For time-to-event outcomes, summary statistics from the published literature were meta-analysed using the method described by Parmar, Torri, & Stewart, (1998) with a fixed effects model. Heterogeneity between trial results was tested using the chi2 test and the I2 measurement. The chi2 test measures the amount of variation in a set of trials. Small p values (p<0.10) suggest that there is more heterogeneity present than would be expected by chance. I2 is the proportion of variation that is due to heterogeneity, rather than chance. Large values of I2 suggest heterogeneity. I2 values of 25%, 50%, and 75% could be interpreted as representing low, moderate, and high heterogeneity.

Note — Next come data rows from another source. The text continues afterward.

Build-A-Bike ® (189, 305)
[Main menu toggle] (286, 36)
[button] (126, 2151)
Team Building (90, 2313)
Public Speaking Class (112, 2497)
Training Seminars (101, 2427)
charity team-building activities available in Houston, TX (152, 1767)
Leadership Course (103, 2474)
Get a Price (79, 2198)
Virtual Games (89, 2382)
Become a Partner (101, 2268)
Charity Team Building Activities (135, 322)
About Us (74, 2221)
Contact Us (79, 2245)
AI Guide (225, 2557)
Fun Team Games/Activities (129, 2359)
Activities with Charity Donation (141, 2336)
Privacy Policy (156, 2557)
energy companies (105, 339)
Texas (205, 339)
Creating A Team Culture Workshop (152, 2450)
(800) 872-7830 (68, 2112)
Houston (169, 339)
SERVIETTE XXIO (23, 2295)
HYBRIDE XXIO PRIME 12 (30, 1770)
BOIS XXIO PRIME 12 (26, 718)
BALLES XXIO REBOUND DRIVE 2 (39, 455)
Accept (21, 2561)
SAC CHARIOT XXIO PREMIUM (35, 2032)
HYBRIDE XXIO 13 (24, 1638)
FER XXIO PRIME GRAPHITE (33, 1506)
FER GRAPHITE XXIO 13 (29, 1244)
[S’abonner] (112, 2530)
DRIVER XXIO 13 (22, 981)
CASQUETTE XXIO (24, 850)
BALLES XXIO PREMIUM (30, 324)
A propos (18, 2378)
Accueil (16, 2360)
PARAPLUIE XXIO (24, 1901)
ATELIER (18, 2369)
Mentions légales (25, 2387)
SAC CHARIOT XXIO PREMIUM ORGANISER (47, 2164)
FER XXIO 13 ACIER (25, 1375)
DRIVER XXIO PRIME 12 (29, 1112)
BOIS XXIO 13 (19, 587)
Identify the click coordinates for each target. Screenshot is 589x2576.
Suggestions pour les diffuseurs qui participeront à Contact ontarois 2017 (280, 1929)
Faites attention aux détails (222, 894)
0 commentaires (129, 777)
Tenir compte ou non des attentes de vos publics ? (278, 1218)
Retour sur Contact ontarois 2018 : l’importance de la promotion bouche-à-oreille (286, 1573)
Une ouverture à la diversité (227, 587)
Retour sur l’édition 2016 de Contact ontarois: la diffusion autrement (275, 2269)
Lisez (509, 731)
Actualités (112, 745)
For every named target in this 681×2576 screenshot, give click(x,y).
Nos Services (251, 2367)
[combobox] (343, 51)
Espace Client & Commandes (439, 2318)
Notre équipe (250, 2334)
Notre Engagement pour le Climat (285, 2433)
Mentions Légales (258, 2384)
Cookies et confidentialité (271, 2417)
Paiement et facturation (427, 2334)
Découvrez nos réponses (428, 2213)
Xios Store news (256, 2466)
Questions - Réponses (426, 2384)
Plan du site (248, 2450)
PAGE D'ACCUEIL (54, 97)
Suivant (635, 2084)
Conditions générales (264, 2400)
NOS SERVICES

The Absolute Risk Reduction (ARR) and Numbers Needed to Treat for time-to-event outcomes were calculated using methods described by Altman and Andersen (1999). This method uses the numbers of patients still at risk (alive) at the time corresponding to the estimated probabilities (reported or imputed), or hazard ratios and 95% confidence intervals, to calculate confidence intervals for each statistic.
Cost-Effectiveness
As a result of the communication with Roche, the ERG has developed what they believe to be a reasonable revised base-case. Sensitivity analysis has also been carried out to ensure that the model results are robust. The analysis is described in Section 7.2 of the ERG Report (see the "Availability of Companion Documents" field).